Following today's LFP board of directors decision, Olympique de Marseille president Jacques-Henri Eyraud spoke about the postponement of Ligue 1 fixtures.
“Olympique de Marseille have suffered three postponements of their Ligue 1 fixtures since the start of the season due to the COVID-19 pandemic. Indeed, several of our opponents have unfortunately seen more than 10 of their players affected by the virus.
"At the end of the next Ligue 1 matchday, OM will be two matches behind its competitors for several weeks, a truly unique situation in the history of Ligue 1. Before the board of directors meeting this morning, the new dates of these delayed matches were not known. One thing is certain: these meetings cannot be played in the first half of the season due to an overloaded schedule.
"From here forward, OM will play for several months with at least two games in-hand, which raises an obvious problem of fairness in sports competition.
"This situation creates a direct prejudice against us and the Club has tried to propose solutions to both ease the effects, but also meet the needs of our broadcasters. Indeed, postponing one or more matches involving teams with a larger audience is a very problematic handicap for broadcasters.
"Thus, OM proposed to Lens that we play the postponed game this Saturday, so that OM can be broadcast on the prime time slot provided for these posters. Lens did not want to accept this solution.
"This situation is totally dysfunctional and shows once again the need to radically rethink our formats, our regulations and the attractiveness of French football. "
Following his comments, Jacques-Henri Eyraud welcomed the strong positions of a large part of the board, and in particular of the President and the General Director of the LFP, to work on a modification of the regulations in order to prevent this situation from happening again.

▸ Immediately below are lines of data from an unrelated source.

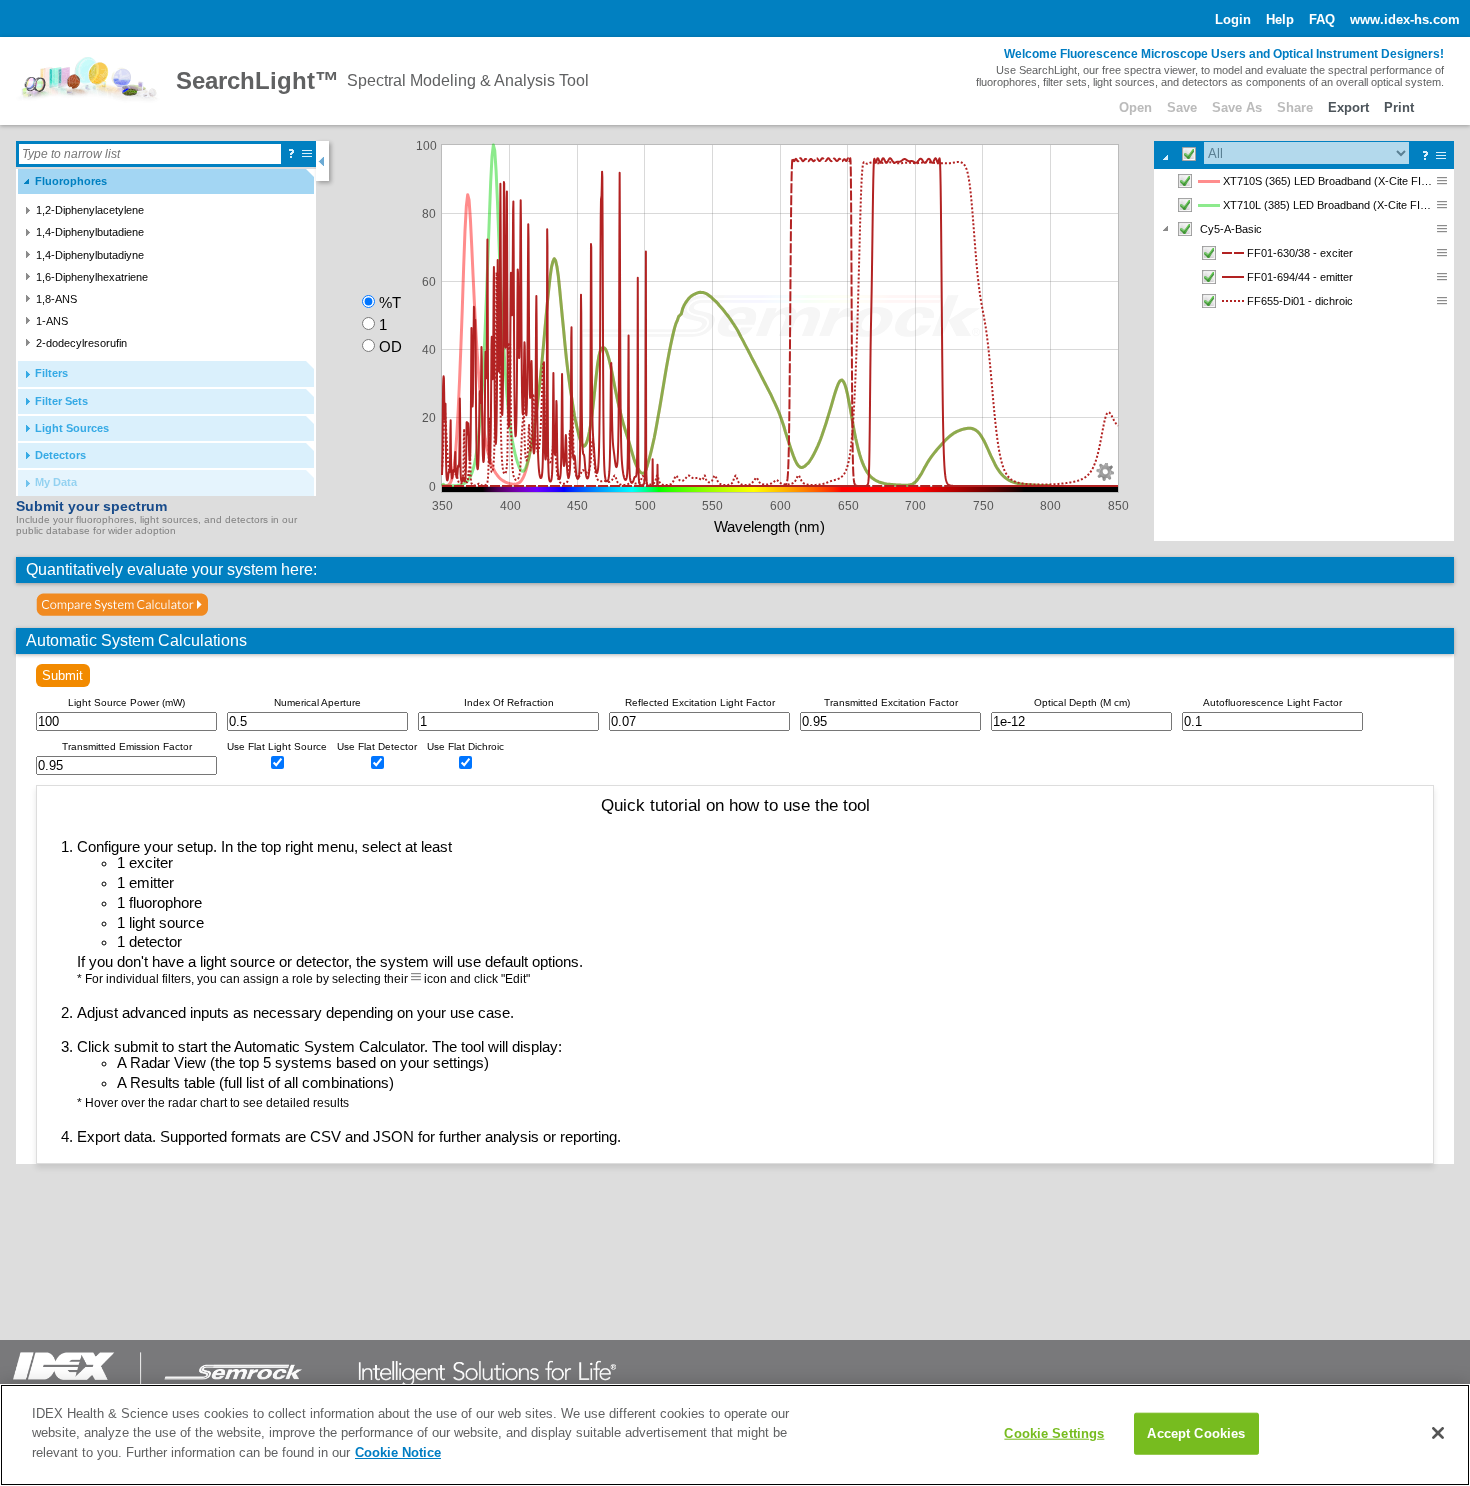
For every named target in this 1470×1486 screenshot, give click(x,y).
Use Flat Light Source (277, 746)
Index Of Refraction (509, 702)
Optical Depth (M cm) (1082, 702)
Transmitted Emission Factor (127, 746)
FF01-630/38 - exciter (1300, 253)
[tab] (166, 181)
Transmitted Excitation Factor (891, 702)
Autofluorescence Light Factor (1272, 702)
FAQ (1322, 19)
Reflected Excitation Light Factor (700, 702)
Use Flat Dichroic (465, 746)
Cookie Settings (1054, 1433)
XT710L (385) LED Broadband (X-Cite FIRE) (1330, 205)
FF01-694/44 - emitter (1300, 277)
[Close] (1438, 1433)
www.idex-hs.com (1405, 19)
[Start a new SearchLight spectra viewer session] (88, 81)
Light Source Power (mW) (126, 702)
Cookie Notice (398, 1452)
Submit (62, 675)
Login (1233, 19)
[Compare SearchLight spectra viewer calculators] (122, 604)
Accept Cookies (1196, 1433)
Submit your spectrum (91, 506)
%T (390, 302)
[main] (735, 1435)
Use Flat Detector (377, 746)
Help (1280, 19)
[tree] (1304, 355)
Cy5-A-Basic (1231, 229)
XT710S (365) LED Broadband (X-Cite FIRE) (1330, 181)
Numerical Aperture (317, 702)
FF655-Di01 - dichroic (1300, 301)
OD (390, 346)
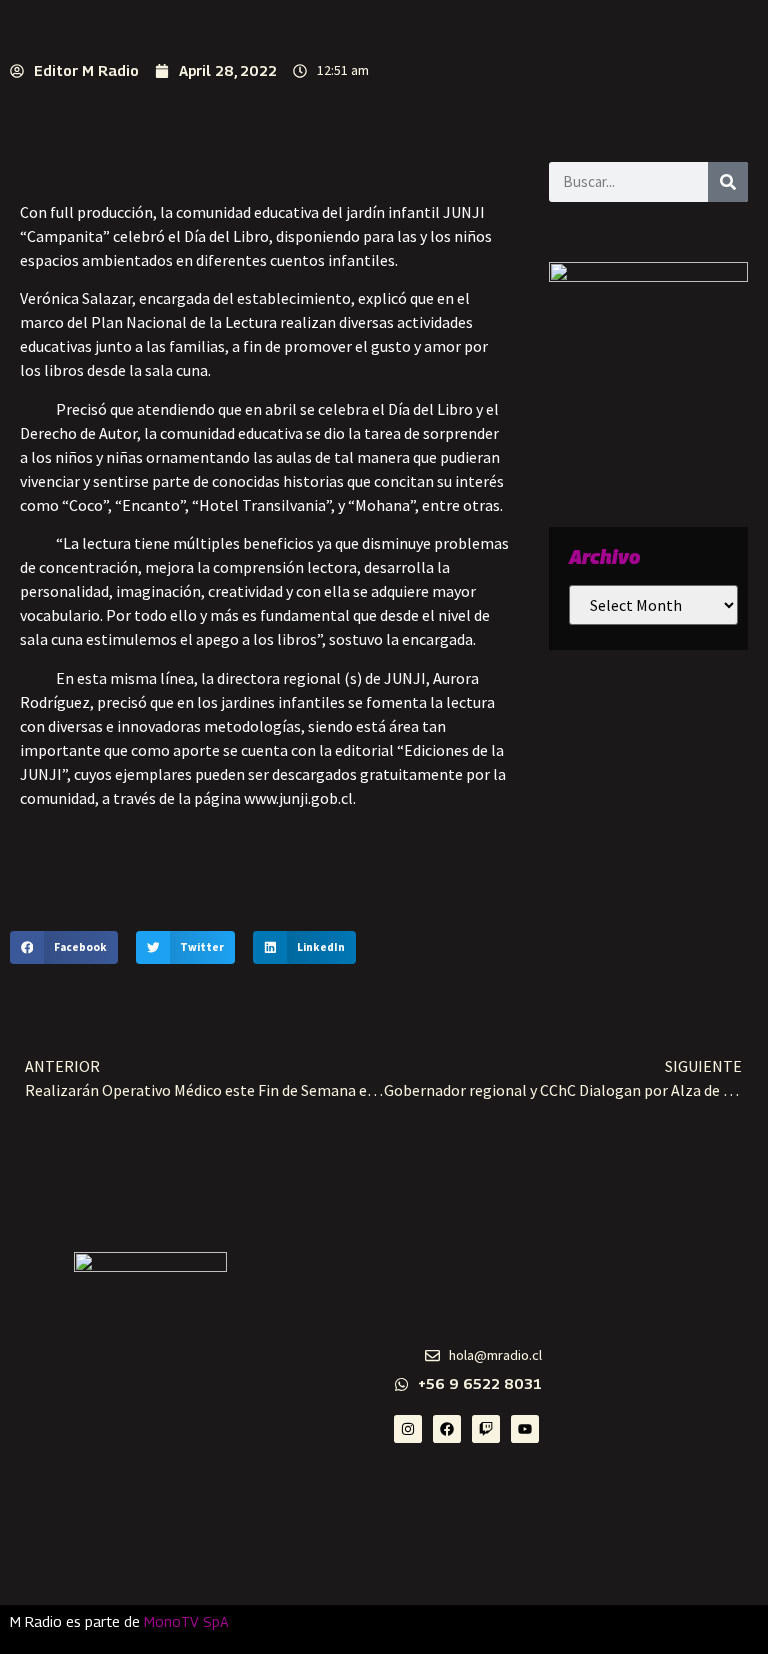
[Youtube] (525, 1429)
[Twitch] (486, 1429)
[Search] (728, 182)
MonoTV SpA (186, 1621)
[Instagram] (408, 1429)
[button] (64, 948)
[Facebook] (447, 1429)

The current situation raises two imperatives:
- First of all, that of reforming the principle of postponing. In a strong league, no club, including Olympique de Marseille, should be able to oppose a solution that favors the general interest of French football. And the general interest is, in this specific case, to meet the needs of broadcasters, financiers of our economy, as recent news painfully demonstrates. In European competitions, UEFA requires clubs to have a list of 13 suitable players and if it is not possible to play, the match is lost by forfeiture.
- Then, that of working on a new competition format that is more competitive and meets the needs of broadcasters.
The competitiveness and attractiveness of French football are at stake.